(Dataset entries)
[Start of section]

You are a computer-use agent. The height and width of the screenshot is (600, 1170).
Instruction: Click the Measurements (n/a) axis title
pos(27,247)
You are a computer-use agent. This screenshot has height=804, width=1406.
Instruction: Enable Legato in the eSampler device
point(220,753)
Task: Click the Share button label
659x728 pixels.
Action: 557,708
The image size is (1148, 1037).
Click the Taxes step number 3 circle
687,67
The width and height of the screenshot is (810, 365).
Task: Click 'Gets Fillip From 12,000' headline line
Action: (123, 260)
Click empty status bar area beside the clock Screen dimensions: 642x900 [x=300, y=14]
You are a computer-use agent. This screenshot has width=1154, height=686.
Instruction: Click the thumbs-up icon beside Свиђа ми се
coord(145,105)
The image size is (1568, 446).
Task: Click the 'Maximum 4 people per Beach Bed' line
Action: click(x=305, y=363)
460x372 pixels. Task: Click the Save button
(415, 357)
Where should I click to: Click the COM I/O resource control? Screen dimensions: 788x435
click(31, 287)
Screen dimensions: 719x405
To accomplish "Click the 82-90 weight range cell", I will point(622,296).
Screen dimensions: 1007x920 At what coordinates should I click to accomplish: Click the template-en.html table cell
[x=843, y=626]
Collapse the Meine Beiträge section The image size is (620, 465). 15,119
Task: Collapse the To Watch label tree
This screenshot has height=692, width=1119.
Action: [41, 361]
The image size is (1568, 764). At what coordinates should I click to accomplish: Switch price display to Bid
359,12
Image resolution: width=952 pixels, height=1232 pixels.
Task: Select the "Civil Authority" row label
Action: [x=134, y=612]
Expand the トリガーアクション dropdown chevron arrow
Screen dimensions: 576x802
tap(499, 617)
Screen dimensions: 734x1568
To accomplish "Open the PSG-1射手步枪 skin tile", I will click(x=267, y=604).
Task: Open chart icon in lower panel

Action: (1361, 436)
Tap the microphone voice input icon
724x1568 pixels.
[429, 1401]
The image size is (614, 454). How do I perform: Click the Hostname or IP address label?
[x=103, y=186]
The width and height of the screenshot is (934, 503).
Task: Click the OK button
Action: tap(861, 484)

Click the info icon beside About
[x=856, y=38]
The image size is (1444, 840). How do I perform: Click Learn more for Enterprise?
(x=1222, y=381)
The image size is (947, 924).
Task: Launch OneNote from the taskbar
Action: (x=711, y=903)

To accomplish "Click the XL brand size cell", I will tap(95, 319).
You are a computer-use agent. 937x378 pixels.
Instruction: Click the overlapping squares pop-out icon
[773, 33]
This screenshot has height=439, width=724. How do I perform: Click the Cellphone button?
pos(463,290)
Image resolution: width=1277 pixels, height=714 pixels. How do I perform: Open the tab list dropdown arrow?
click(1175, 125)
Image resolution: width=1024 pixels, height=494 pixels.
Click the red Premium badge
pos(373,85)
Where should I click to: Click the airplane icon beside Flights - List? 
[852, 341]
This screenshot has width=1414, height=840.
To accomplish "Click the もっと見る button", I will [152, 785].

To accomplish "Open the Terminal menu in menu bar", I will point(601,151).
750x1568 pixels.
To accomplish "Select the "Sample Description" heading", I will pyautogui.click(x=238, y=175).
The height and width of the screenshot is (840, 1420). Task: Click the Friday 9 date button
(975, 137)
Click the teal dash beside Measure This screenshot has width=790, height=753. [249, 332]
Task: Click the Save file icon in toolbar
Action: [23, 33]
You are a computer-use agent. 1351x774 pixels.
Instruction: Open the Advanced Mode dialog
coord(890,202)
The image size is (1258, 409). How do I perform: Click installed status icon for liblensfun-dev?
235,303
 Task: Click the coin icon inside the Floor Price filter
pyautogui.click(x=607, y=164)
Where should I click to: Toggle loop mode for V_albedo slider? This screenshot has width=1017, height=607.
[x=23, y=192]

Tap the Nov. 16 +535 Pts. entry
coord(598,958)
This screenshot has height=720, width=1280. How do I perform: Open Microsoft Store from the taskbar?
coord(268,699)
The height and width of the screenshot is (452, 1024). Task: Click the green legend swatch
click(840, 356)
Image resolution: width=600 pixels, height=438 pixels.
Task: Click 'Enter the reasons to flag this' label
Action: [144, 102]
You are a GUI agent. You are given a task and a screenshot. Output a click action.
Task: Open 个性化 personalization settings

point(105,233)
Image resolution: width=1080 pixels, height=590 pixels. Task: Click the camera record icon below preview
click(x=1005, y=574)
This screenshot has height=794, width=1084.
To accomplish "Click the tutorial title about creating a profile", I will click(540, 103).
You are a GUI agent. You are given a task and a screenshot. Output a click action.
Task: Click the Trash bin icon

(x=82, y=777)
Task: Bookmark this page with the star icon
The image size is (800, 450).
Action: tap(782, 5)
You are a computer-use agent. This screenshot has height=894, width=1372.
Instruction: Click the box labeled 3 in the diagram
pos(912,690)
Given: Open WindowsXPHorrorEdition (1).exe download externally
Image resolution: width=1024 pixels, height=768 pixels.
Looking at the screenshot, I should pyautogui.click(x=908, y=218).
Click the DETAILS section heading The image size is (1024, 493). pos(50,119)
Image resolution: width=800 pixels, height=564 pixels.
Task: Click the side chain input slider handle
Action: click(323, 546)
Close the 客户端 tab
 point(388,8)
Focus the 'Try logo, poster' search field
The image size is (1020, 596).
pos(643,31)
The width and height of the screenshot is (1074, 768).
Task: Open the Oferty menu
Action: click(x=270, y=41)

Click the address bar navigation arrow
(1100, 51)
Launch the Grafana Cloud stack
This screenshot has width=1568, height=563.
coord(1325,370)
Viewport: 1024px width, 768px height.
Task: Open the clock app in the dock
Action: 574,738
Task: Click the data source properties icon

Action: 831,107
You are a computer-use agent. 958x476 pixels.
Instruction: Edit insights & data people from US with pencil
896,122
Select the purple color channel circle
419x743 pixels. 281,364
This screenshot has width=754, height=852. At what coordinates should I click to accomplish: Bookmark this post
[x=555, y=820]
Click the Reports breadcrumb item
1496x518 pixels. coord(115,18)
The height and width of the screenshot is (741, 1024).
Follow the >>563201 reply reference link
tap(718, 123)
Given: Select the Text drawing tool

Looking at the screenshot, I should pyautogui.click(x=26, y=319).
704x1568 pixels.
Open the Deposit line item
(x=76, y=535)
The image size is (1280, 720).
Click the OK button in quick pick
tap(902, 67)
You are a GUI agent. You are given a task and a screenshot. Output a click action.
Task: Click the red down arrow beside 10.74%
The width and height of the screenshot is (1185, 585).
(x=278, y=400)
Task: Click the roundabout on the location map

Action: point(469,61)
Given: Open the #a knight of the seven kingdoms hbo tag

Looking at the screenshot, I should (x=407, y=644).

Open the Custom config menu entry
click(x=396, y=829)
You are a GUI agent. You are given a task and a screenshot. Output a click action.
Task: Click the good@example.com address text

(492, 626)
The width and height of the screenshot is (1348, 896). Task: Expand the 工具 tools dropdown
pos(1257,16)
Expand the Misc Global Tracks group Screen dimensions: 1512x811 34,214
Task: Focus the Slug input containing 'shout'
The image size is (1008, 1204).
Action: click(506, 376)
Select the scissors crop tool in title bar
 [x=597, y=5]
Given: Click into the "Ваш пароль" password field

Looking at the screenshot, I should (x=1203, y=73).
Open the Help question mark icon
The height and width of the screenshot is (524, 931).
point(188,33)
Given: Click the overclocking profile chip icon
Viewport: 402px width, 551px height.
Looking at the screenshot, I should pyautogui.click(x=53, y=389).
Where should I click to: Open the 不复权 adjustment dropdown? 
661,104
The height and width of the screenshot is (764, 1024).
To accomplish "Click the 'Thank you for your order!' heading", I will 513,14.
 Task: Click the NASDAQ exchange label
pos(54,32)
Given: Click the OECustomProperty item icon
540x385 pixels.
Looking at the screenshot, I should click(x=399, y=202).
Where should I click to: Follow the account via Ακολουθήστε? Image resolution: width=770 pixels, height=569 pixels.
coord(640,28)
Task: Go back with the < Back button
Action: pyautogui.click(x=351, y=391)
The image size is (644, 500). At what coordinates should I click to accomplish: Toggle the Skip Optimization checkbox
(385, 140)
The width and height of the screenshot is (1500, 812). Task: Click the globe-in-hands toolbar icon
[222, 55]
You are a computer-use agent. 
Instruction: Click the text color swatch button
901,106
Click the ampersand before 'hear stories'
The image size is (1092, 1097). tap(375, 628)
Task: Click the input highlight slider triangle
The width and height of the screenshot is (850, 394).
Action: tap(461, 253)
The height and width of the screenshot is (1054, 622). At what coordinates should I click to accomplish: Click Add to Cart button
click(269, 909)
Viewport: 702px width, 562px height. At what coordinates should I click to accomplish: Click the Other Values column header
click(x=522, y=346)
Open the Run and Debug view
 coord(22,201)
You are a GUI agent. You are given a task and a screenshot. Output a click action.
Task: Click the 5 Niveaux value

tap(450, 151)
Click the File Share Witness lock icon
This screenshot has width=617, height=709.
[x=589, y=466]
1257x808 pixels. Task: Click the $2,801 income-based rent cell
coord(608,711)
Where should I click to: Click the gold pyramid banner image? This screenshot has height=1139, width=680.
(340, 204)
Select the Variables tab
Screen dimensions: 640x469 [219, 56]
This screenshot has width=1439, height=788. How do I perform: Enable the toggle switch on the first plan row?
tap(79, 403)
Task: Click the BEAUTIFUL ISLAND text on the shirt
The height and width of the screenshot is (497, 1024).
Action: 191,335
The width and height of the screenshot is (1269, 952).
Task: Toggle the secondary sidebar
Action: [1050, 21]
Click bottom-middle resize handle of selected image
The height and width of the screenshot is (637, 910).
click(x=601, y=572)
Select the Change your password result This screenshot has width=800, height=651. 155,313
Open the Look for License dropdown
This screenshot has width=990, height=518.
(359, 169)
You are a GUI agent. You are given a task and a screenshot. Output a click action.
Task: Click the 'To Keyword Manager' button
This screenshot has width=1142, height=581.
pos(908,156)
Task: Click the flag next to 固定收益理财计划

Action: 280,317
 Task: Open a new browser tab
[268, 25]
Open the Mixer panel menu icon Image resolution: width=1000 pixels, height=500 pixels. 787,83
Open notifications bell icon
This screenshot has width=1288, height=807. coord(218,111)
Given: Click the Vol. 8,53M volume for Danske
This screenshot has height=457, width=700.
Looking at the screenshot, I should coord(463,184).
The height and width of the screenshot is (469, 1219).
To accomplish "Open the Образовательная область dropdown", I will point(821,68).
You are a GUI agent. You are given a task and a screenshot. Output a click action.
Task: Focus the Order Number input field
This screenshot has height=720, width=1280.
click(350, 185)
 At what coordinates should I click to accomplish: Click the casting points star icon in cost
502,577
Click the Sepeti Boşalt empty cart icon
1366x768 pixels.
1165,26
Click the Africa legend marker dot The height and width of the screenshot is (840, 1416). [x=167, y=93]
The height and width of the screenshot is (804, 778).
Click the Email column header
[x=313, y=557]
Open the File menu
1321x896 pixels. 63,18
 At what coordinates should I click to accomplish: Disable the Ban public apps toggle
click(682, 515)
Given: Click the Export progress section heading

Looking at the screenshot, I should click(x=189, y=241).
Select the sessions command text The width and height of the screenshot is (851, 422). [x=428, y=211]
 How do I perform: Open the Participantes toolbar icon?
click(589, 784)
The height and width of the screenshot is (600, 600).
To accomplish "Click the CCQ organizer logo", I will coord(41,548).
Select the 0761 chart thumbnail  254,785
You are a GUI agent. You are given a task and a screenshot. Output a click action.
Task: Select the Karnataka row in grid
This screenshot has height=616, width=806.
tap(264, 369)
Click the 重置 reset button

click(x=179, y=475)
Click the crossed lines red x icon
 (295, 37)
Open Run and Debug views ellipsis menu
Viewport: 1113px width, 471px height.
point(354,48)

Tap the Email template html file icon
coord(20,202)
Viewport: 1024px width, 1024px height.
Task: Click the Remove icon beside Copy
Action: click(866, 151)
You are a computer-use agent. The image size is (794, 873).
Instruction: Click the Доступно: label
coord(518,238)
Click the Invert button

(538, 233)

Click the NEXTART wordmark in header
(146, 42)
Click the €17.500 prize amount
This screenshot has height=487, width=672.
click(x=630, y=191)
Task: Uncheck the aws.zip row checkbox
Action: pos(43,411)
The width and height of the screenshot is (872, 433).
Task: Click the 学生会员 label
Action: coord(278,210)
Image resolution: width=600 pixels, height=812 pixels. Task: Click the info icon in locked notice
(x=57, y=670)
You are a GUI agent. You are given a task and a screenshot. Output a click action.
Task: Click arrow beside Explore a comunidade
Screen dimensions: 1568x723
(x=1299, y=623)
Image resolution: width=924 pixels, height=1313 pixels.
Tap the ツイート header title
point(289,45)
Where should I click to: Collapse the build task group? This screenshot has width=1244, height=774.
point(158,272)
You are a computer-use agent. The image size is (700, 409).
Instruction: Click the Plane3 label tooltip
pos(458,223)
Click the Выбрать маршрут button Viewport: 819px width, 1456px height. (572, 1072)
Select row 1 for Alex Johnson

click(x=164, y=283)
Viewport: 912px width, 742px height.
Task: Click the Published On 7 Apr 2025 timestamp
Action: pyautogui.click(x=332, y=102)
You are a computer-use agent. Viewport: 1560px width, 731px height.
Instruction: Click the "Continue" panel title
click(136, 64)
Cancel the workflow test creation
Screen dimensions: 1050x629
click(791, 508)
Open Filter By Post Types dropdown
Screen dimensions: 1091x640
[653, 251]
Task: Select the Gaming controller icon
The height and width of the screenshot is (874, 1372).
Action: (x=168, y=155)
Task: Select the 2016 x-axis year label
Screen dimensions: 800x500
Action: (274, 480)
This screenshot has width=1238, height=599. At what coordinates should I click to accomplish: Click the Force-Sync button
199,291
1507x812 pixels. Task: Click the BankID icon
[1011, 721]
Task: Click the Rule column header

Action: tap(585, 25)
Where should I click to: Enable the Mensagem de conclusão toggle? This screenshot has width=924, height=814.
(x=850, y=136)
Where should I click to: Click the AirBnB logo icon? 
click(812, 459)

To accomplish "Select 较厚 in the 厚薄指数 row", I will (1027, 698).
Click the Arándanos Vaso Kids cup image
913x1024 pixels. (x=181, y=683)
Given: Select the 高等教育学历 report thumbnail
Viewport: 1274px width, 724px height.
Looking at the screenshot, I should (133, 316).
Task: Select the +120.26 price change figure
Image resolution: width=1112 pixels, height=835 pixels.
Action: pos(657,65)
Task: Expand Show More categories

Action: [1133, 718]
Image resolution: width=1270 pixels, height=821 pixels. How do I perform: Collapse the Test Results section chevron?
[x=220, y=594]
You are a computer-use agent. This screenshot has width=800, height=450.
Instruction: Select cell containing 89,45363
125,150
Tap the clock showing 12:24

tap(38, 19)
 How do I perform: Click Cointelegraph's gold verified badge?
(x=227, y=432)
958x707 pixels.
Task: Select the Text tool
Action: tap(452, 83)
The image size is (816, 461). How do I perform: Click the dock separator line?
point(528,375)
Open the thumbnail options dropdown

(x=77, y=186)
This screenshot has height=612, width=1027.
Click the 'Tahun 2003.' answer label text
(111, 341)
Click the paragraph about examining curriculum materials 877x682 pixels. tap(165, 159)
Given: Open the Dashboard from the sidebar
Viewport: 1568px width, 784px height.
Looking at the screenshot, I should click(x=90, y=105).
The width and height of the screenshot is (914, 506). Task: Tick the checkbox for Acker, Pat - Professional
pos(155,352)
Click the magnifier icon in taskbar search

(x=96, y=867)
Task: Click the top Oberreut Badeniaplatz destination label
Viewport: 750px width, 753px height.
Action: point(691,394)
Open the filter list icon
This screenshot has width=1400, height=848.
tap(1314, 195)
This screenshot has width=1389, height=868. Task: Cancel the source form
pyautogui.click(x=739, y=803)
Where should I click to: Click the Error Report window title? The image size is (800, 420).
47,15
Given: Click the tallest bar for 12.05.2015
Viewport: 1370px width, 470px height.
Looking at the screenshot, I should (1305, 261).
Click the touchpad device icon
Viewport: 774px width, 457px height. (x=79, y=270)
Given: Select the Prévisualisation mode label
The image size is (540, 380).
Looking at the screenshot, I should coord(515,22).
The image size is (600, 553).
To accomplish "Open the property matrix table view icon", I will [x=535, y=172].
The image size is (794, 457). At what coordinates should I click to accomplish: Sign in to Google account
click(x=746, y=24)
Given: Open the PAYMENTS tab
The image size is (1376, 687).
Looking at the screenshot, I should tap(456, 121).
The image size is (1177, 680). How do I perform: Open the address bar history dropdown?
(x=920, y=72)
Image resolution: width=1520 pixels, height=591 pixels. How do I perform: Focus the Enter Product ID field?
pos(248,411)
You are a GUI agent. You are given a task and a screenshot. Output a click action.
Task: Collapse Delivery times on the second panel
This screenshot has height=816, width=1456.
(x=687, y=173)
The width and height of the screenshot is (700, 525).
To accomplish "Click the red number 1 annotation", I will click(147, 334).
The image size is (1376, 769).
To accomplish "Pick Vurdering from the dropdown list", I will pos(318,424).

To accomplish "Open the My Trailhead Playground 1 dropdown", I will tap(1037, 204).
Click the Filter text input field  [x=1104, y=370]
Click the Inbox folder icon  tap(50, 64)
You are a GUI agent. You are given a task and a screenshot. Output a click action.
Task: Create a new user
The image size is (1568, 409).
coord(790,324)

[End of section]

**Problem statement:** Please retype the top of the data exactly, down to and including the line that holds "The image size is (1148, 1037).", and nothing further.

**Answer area:**
You are a computer-use agent. The height and width of the screenshot is (600, 1170).
Instruction: Click the Measurements (n/a) axis title
pos(27,247)
You are a computer-use agent. This screenshot has height=804, width=1406.
Instruction: Enable Legato in the eSampler device
point(220,753)
Task: Click the Share button label
659x728 pixels.
Action: 557,708
The image size is (1148, 1037).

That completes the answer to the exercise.